An der nervenaufreibenden Suche im Gebiet zwischen den Städten Waldmünchen, Furth im Wald und Domazlice (Taus) hatten sich rund 1400 Rettungskräfte aus Bayern und Tschechien beteiligt. Über dem Wald kreisten Hubschrauber mit Wärmebildkameras. Suchhunde nahmen eine Fährte auf - verloren sie aber wieder. Der deutsche Botschafter in Prag, Andreas Künne, dankte der tschechischen Polizei für ihre Arbeit.

 Einsatzkräfte mit einem Suchhund stehen auf einem Parkplatz an der deutsch-tschechischen Grenze.

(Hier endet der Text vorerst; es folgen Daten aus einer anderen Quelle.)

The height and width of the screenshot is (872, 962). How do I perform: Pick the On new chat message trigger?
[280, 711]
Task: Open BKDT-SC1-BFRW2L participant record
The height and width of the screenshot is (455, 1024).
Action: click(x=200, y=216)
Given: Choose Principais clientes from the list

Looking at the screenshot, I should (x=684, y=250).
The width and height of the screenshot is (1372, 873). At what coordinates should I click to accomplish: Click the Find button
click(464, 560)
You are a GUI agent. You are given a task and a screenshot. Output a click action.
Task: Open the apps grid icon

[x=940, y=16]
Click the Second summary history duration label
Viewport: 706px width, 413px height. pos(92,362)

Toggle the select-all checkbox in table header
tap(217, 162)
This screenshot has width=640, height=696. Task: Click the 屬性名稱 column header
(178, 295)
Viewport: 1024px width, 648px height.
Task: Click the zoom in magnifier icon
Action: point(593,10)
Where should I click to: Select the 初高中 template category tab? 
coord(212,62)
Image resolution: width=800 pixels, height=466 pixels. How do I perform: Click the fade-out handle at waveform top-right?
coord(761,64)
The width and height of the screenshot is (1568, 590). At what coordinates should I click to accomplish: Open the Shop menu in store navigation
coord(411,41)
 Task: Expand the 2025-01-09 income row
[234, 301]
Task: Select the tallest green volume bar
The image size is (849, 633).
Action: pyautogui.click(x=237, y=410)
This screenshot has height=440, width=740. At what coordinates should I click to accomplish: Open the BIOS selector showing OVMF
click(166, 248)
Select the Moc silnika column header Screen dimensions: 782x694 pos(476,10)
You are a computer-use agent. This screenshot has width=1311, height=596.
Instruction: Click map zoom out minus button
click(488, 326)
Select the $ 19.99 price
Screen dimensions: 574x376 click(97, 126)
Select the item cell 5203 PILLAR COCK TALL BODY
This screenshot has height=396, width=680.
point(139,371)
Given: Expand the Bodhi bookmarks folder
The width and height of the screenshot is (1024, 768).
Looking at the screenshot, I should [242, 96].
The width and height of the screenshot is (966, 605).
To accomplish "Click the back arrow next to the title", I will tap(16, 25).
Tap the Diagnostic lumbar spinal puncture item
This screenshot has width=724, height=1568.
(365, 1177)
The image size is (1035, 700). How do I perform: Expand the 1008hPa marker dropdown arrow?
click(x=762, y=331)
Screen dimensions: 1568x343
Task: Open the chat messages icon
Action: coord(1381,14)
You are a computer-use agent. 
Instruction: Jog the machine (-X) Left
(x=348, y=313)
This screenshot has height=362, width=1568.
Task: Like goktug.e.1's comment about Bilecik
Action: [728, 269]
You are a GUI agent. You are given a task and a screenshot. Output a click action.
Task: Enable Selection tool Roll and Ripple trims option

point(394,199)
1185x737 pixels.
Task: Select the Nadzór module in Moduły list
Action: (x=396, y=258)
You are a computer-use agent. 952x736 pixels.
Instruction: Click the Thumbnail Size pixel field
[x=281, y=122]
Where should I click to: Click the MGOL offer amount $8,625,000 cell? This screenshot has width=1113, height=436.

Einsatzkräfte mit einem Suchhund stehen auf einem Parkplatz an der deutsch-tschechischen Grenze.

Foto: dpa/Armin Weigel

Bei Martin Semecky, der wie ein Held gefeiert wird, überschlagen sich nun die Anfragen der Medien. Nicht nur aus Tschechien, sondern auch aus Deutschland. Dem Mitarbeiter der städtischen Forstverwaltung von Domazlice (Taus), der sein Revier wie kein anderer kennt, scheint das eher unangenehm zu sein. Er müsse jetzt weiterarbeiten, sagte Semecky am Telefon und verabschiedet sich.